____ SOURCE RECORDS

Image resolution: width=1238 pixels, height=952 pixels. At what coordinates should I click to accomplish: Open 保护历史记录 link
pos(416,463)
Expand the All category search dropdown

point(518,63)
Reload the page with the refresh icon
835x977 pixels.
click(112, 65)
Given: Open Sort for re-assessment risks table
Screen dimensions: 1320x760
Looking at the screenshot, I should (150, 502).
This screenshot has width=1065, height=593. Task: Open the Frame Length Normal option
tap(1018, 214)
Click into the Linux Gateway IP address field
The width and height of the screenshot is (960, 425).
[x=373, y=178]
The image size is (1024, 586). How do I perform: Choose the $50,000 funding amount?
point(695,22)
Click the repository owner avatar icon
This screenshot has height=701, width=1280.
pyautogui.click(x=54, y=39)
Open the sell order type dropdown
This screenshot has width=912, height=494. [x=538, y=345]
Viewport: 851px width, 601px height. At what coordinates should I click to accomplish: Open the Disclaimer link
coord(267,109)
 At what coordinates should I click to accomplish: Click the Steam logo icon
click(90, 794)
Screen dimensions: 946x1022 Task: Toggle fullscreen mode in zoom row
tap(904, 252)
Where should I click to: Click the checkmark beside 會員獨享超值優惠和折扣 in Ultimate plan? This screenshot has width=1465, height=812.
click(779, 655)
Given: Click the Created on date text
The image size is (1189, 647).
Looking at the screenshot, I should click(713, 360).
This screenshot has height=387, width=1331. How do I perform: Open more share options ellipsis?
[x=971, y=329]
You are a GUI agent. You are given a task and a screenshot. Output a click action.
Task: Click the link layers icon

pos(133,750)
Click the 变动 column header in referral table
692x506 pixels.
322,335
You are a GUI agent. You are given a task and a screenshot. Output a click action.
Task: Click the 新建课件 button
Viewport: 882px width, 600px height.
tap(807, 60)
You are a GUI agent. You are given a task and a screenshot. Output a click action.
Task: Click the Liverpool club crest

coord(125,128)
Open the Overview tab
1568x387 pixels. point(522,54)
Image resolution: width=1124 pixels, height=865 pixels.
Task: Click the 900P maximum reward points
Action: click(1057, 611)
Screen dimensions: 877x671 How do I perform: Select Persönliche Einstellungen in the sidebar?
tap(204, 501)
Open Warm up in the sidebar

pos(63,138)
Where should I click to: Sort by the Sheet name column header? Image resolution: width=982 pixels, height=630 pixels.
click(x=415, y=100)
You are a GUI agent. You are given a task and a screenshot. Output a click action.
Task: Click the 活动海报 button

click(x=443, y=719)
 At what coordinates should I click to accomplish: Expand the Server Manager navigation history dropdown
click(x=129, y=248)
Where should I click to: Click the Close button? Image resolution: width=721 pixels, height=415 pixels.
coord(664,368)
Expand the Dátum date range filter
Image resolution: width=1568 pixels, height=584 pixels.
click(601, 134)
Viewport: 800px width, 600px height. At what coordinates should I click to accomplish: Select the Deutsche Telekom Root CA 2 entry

________

EXERCISE GOAL:
Lines that contain "date" are to be copied from the records above.

WRITTEN RESPONSE:
Given: Click the Created on date text
Expand the Dátum date range filter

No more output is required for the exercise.